EXERCISE DATA
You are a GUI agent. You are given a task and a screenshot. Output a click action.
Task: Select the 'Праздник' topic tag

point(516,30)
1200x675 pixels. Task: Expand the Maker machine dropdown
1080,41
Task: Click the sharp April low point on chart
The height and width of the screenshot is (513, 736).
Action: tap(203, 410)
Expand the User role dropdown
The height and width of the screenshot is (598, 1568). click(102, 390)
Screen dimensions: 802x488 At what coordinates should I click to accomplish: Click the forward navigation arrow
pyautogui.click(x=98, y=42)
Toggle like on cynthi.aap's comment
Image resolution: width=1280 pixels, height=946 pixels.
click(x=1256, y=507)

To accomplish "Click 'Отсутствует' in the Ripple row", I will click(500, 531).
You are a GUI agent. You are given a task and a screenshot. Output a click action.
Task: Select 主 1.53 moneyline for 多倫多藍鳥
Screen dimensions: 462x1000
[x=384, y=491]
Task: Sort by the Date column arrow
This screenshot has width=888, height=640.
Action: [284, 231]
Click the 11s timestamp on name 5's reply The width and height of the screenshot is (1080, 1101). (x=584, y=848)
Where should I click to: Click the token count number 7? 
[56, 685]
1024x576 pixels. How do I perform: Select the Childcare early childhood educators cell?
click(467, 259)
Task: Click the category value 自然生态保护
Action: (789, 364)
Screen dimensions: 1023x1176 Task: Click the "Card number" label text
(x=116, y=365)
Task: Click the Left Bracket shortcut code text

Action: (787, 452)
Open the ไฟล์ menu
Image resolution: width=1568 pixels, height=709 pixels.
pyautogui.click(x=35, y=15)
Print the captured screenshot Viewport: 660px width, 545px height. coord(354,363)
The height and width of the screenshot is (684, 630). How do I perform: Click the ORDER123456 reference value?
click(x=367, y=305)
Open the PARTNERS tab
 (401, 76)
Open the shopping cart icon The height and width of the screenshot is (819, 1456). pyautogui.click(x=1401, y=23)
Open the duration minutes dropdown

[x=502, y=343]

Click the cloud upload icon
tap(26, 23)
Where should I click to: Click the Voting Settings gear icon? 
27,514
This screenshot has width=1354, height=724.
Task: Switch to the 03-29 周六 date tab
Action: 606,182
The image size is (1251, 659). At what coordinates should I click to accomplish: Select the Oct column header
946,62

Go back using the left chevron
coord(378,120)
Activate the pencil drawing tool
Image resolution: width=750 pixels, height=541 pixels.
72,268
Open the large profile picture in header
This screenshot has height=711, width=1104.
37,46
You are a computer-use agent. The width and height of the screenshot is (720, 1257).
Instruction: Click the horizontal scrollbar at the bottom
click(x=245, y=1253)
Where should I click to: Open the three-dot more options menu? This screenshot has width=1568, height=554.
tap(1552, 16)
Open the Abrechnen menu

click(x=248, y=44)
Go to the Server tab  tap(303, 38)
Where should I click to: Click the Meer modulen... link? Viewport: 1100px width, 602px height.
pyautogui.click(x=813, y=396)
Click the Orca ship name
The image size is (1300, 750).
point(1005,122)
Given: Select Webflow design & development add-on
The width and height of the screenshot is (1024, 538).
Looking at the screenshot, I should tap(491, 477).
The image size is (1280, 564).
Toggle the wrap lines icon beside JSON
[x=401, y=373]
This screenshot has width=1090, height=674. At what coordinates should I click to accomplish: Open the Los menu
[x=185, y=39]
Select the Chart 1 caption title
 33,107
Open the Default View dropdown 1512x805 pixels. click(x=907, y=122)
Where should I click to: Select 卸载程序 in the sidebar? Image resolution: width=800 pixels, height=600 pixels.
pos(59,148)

WHAT YOU WILL DO
Repeat back the material above verbatim, including every line.

SOLUTION FOR THIS PROBLEM
You are a GUI agent. You are given a task and a screenshot. Output a click action.
Task: Select the 'Праздник' topic tag

point(516,30)
1200x675 pixels. Task: Expand the Maker machine dropdown
1080,41
Task: Click the sharp April low point on chart
The height and width of the screenshot is (513, 736).
Action: tap(203, 410)
Expand the User role dropdown
The height and width of the screenshot is (598, 1568). click(102, 390)
Screen dimensions: 802x488 At what coordinates should I click to accomplish: Click the forward navigation arrow
pyautogui.click(x=98, y=42)
Toggle like on cynthi.aap's comment
Image resolution: width=1280 pixels, height=946 pixels.
click(x=1256, y=507)

To accomplish "Click 'Отсутствует' in the Ripple row", I will click(500, 531).
You are a GUI agent. You are given a task and a screenshot. Output a click action.
Task: Select 主 1.53 moneyline for 多倫多藍鳥
Screen dimensions: 462x1000
[x=384, y=491]
Task: Sort by the Date column arrow
This screenshot has width=888, height=640.
Action: [284, 231]
Click the 11s timestamp on name 5's reply The width and height of the screenshot is (1080, 1101). (x=584, y=848)
Where should I click to: Click the token count number 7? 
[56, 685]
1024x576 pixels. How do I perform: Select the Childcare early childhood educators cell?
click(467, 259)
Task: Click the category value 自然生态保护
Action: (789, 364)
Screen dimensions: 1023x1176 Task: Click the "Card number" label text
(x=116, y=365)
Task: Click the Left Bracket shortcut code text

Action: (787, 452)
Open the ไฟล์ menu
Image resolution: width=1568 pixels, height=709 pixels.
pyautogui.click(x=35, y=15)
Print the captured screenshot Viewport: 660px width, 545px height. coord(354,363)
The height and width of the screenshot is (684, 630). How do I perform: Click the ORDER123456 reference value?
click(x=367, y=305)
Open the PARTNERS tab
 (401, 76)
Open the shopping cart icon The height and width of the screenshot is (819, 1456). pyautogui.click(x=1401, y=23)
Open the duration minutes dropdown

[x=502, y=343]

Click the cloud upload icon
tap(26, 23)
Where should I click to: Click the Voting Settings gear icon? 
27,514
This screenshot has width=1354, height=724.
Task: Switch to the 03-29 周六 date tab
Action: 606,182
The image size is (1251, 659). At what coordinates should I click to accomplish: Select the Oct column header
946,62

Go back using the left chevron
coord(378,120)
Activate the pencil drawing tool
Image resolution: width=750 pixels, height=541 pixels.
72,268
Open the large profile picture in header
This screenshot has height=711, width=1104.
37,46
You are a computer-use agent. The width and height of the screenshot is (720, 1257).
Instruction: Click the horizontal scrollbar at the bottom
click(x=245, y=1253)
Where should I click to: Open the three-dot more options menu? This screenshot has width=1568, height=554.
tap(1552, 16)
Open the Abrechnen menu

click(x=248, y=44)
Go to the Server tab  tap(303, 38)
Where should I click to: Click the Meer modulen... link? Viewport: 1100px width, 602px height.
pyautogui.click(x=813, y=396)
Click the Orca ship name
The image size is (1300, 750).
point(1005,122)
Given: Select Webflow design & development add-on
The width and height of the screenshot is (1024, 538).
Looking at the screenshot, I should tap(491, 477).
The image size is (1280, 564).
Toggle the wrap lines icon beside JSON
[x=401, y=373]
This screenshot has width=1090, height=674. At what coordinates should I click to accomplish: Open the Los menu
[x=185, y=39]
Select the Chart 1 caption title
 33,107
Open the Default View dropdown 1512x805 pixels. click(x=907, y=122)
Where should I click to: Select 卸载程序 in the sidebar? Image resolution: width=800 pixels, height=600 pixels.
pos(59,148)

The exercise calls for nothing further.